May 13, 2012

The terrain of lese majeste

The terrain of lese majeste:
It has been an emotional and (potentially) defining week in Thai politics, with the sad and unnecessary death of lese majeste convict Ampol Tangnopakul providing a much-needed injection of stark reality into the debate on lese majeste. At its most basic, Ampol’s passing makes it clear that the lese majeste law kills.
The use of the law for political purposes by royalists like Democrat Party leader Abhisit Vejjajiva makes them complicit in another murder. The body count for Abhisit continues to climb. PPT commented on Abhisit’s dross and moral turpitude a day or so ago, so won’t again inflict it on readers today.
Meanwhile the supine position taken by Prime Minister Yingluck Shinawatra and her government on this draconian and unnecessary law is reprehensible. What is even worse is the stony, cold-hearted silence of the current leadership, including Thaksin Shinawatra, on Ampol’s death. They, too, are complicit in the lese majeste murder of an old, sick and poor man.

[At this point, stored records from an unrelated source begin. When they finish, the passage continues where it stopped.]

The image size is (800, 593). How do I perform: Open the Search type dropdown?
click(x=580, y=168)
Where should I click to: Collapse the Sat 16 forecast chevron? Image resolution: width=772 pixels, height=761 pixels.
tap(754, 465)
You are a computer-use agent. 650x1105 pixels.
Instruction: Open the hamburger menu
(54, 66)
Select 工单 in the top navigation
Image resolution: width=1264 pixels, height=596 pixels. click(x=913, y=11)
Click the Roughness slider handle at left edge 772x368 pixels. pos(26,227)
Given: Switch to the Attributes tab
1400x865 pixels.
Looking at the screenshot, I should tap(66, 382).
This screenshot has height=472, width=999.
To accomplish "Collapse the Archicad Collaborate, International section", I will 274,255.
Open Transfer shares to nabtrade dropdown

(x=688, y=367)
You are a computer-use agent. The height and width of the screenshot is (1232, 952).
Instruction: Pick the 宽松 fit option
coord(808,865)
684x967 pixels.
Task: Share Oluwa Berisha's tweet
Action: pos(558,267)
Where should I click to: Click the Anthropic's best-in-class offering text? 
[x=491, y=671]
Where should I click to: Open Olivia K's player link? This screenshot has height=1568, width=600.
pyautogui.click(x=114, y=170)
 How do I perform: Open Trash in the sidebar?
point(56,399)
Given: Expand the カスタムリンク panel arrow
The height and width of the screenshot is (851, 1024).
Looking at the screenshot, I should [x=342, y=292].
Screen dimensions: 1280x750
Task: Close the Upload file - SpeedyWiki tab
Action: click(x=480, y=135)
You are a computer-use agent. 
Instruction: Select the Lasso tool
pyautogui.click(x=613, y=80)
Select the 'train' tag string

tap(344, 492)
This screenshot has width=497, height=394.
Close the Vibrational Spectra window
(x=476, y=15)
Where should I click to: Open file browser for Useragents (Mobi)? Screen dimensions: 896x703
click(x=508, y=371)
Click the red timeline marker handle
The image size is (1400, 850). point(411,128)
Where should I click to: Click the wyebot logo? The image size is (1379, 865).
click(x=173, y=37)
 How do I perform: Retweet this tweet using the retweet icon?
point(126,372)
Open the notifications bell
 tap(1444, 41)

The military is complicit too. As everyone knows, its 2006 coup unleashed an orgy of lese majeste use, throwing political opponents in jail, with current Army boss Prayuth Chan-ocha having made accusations. The military has staked out monarchy and lese majeste law reform as “no-go” areas. As the praetorian guard of the royalist ruling class, they remain all-too-willing to kill for the monarchy and to keep the royalist state in place.
And the mainstream media is also complicit. For too long, the media has been supinely hopeless on the monarchy. Sometimes media bosses and journalists have argued that lese majeste prevents their outlets from reporting anything other than hagiographical nonsense about the royal family. Of course, this is an excuse for lazy “journalism” because the mainstream media has engaged in an orgy of self-censorship on critical stories while simply dishing out palace propaganda and royalist twaddle as “stories” when they have no merit other than their propaganda value.
Media, military, monarchy, and lese majeste are intimately linked in a regime of royalist ideological hegemony.